Exercise 18.1 A sample of bank customers was drawn, and they were asked about their income and the banking product they were most interested in. The following results were obtained:

Income Loans Deposits Investments Total
Low 34 18 10 62
Medium 19 30 21 70
High 20 18 31 69
Total 73 66 62 201

Is the type of interest in the bank's product offering independent of income level?

Exercise 18.2 (Aczel and Sounderpandian 2018) A certain study describes the analysis of 35 key product categories. At the time of this study, 72.9% of the products sold were national brand products, 23% were private-label products, and 4.1% were no-name products. Suppose we want to test whether this distribution is still valid in today’s market. We collect a random sample of 1000 products from the 35 analyzed categories and find that 610 items are national brand products, 290 are private-label products, and 100 are no-name products. Conduct a test and formulate conclusions.

Exercise 18.3 A total of 200 rolls of a six-sided die were performed. The results were: 38 ones, 35 twos, 35 threes, 27 fours, 31 fives, and 34 sixes. Using the chi-square test, verify the hypothesis that the die is "fair," i.e., properly balanced. (If you have a die at hand, you can test it instead.)

Exercise 18.4 Benford's Law describes the probability distribution of the first digit appearing in many empirical datasets.

According to Benford's Law, the digit one appears as the first digit in \(\log_{10}(1+1/1) \approx 30.1%\) of cases, two appears in \(\log_{10}(1+1/2) \approx 17.6%\) of cases, three in \(\log_{10}(1+1/3) \approx 12.5%\), and so on.

The goal is to verify whether the distribution of the first digits in the annual salary data (in British pounds) of football players in different leagues (Bundesliga, La Liga, Ligue 1, Premier League, and Serie A, separately for each league) conforms to Benford's distribution.

## [Task set]
1 – List every football league that the statistics exercises name.
2 – Quote the statistics exercises word for word from "Exercise 18.3 A" to "many empirical datasets.".

## [Supplied data]
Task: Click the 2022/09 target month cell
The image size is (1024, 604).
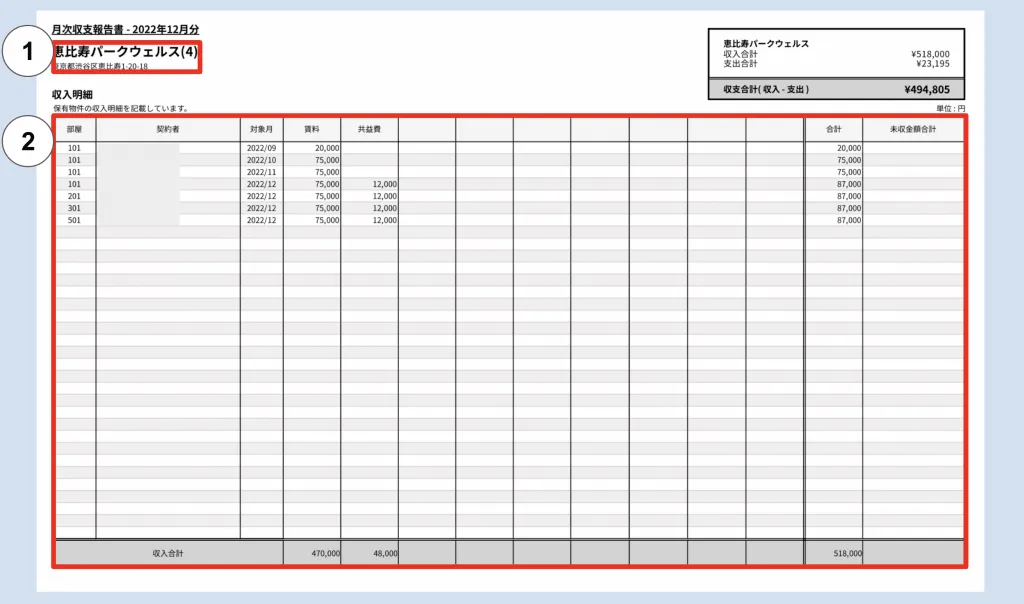Action: click(x=261, y=148)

## [Final results]
1 – Bundesliga, La Liga, Ligue 1, Premier League, Serie A

2 –
Exercise 18.3 A total of 200 rolls of a six-sided die were performed. The results were: 38 ones, 35 twos, 35 threes, 27 fours, 31 fives, and 34 sixes. Using the chi-square test, verify the hypothesis that the die is "fair," i.e., properly balanced. (If you have a die at hand, you can test it instead.)

Exercise 18.4 Benford's Law describes the probability distribution of the first digit appearing in many empirical datasets.